Text provided Block Start

6. The urgent need for biodiversity information, Tom Hammond, IUCN

Environmental degradation and species loss continue to accelerate. Around the world, conservation and scientific organizations are working against time to close critical knowledge gaps in order to conserve biodiversity and the Earth’s life support systems. Investment and development decisions are often taken with an incomplete picture of potential impacts on biodiversity. While solutions may be found to reverse these trends, this will only be possible with comprehensive data, information and knowledge on the conservation and sustainable use of biodiversity.

Accessing biodiversity data and sharing conservation knowledge are not simple tasks, however. Much of the data, information and knowledge conservationists require is fragmented, difficult to find, or simply not accessible. This challenge is considerably magnified in many developing countries – many of which are mega-diverse countries – where the consequences of under development and the “digital divide” present enormous challenges to the realization of successful conservation efforts on the ground.

Plant biodiversity is an important case in point. The Global Strategy for Plant Conservation underscores the pressing need for comprehensive global data on plant diversity, distributions, status, and risks – as a basis for coordinated conservation efforts. Yet despite international efforts to improve access to plant data many gaps in our knowledge remain – particularly important regional gaps in key biodiversity “hotspots”, such as the Amazon Basin and Congo Basin.

Text provided Block End
Provided information Block Start

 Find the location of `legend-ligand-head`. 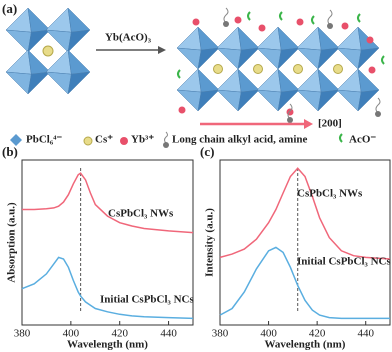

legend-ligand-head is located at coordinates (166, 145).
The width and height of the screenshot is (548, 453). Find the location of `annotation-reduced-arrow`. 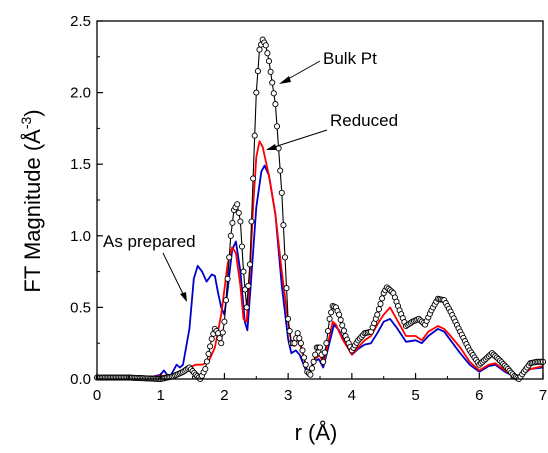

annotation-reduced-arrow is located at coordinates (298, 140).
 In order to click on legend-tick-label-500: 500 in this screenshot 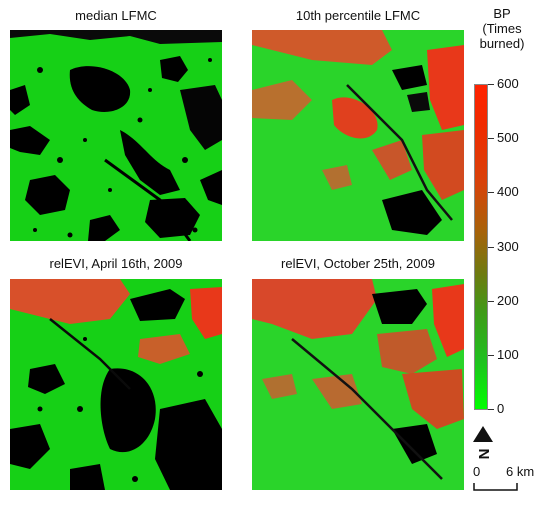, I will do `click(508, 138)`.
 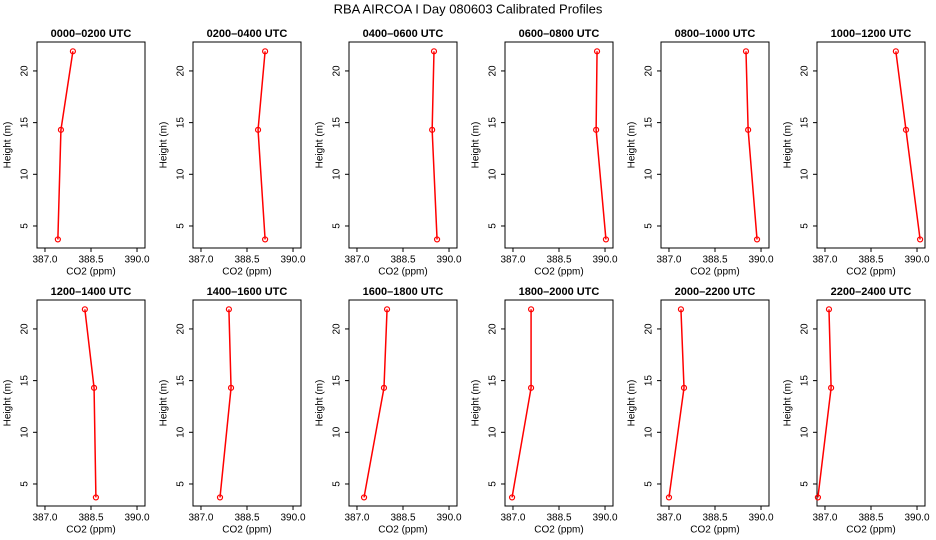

Provided information Block End

(Exercise) Extend the passage on the urgent need for biodiversity information by writing what follows its final sentence.

(Result of this task)
The success of the Intergovernmental Panel on Climate Change (IPCC) in placing climate change firmly on the global agenda is premised largely on open access to data, and the integration of that data in predictive global climate models. A similar effort is required in the biodiversity conservation community, integrating not only biodiversity data but also multiple domains such as space-based sensors, terrestrial weather, socio-economic data, and ocean and terrain models – among others – into predictive models for biodiversity.

A growing international cooperative effort of conservation organizations, research agencies, and scientific institutions – the Conservation Commons – is working to respond to this challenge, collectively addressing barriers to access, more effectively connecting practitioners to data and information assets, and developing and adopting standards for integrating these assets to support the generation of knowledge and best practice. Building on existing efforts and founded on a common set of Principles, now endorsed by over 75 organizations, the Conservation Commons seeks ensure open access and fair use of data, information, and knowledge on the conservation of biodiversity – for the global conservation community and beyond.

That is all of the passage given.